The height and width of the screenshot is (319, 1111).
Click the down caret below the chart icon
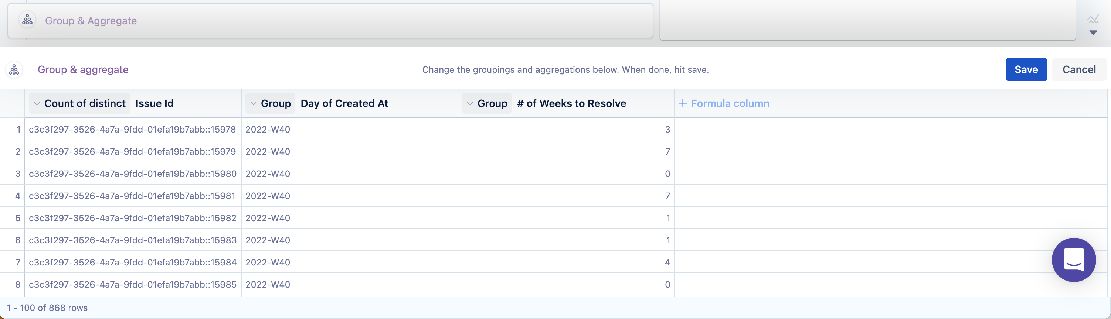(x=1092, y=33)
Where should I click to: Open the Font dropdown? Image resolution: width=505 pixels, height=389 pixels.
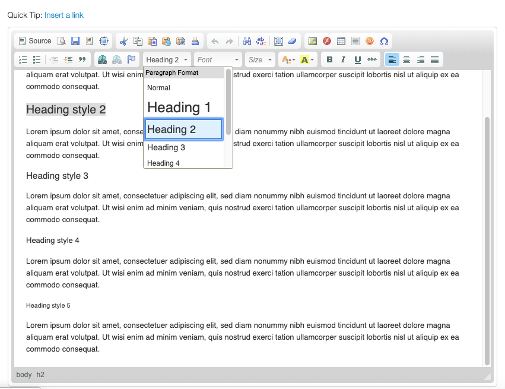[217, 59]
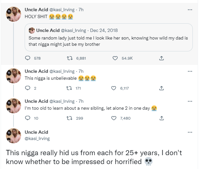This screenshot has height=169, width=202.
Task: Like the tweet with 54.9K likes
Action: [115, 58]
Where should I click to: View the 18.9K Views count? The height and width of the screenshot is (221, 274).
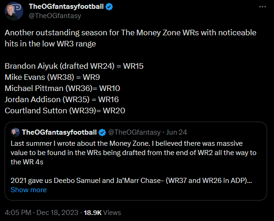pyautogui.click(x=102, y=213)
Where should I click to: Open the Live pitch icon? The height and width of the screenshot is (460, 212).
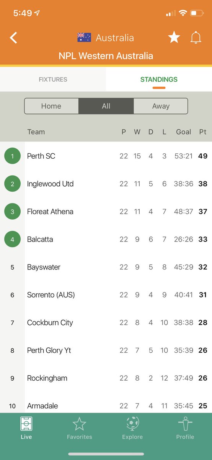tap(26, 424)
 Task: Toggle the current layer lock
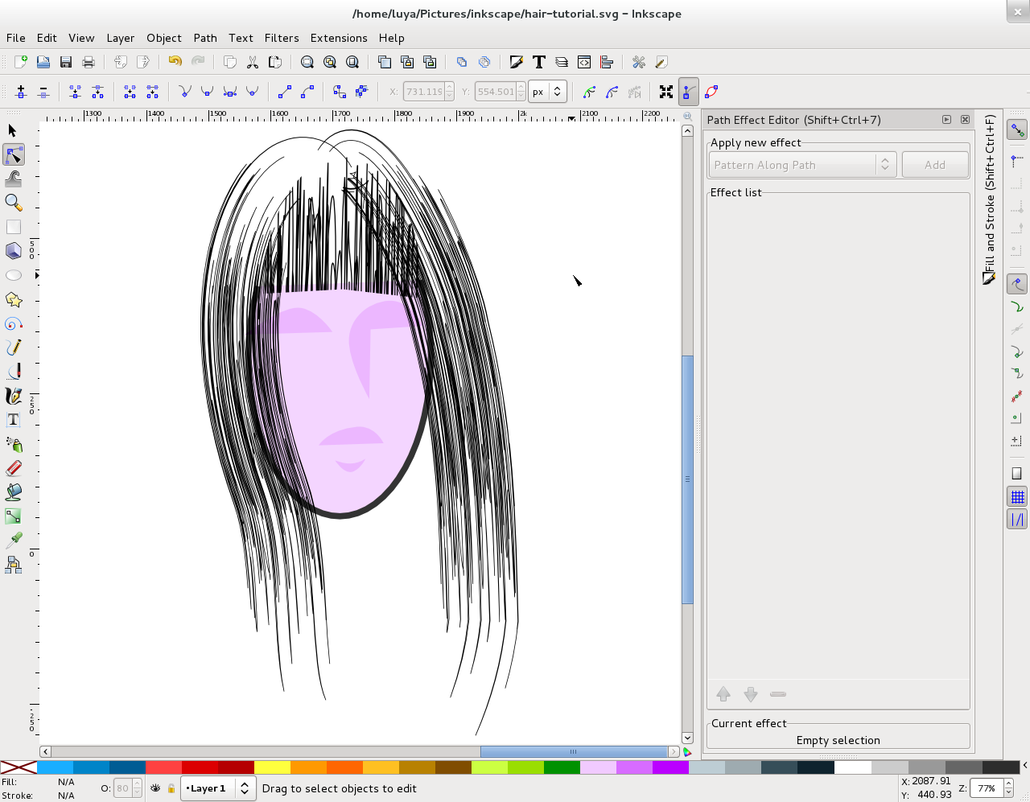click(171, 788)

▬▬▬▬▬▬

◆ **WHAT YOU SHOULD DO**:
Reproduce the text of every record above verbatim, leaving out the pictures.

◆ **SOLUTION BELOW**:
The height and width of the screenshot is (319, 1111).
Click the down caret below the chart icon
(x=1092, y=33)
Where should I click to: Open the Font dropdown? Image resolution: width=505 pixels, height=389 pixels.
[217, 59]
This screenshot has height=169, width=202.
Task: Like the tweet with 54.9K likes
Action: [115, 58]
Where should I click to: View the 18.9K Views count? The height and width of the screenshot is (221, 274).
pyautogui.click(x=102, y=213)
Where should I click to: Open the Live pitch icon? The height and width of the screenshot is (460, 212).
tap(26, 424)
 Task: Toggle the current layer lock
click(171, 788)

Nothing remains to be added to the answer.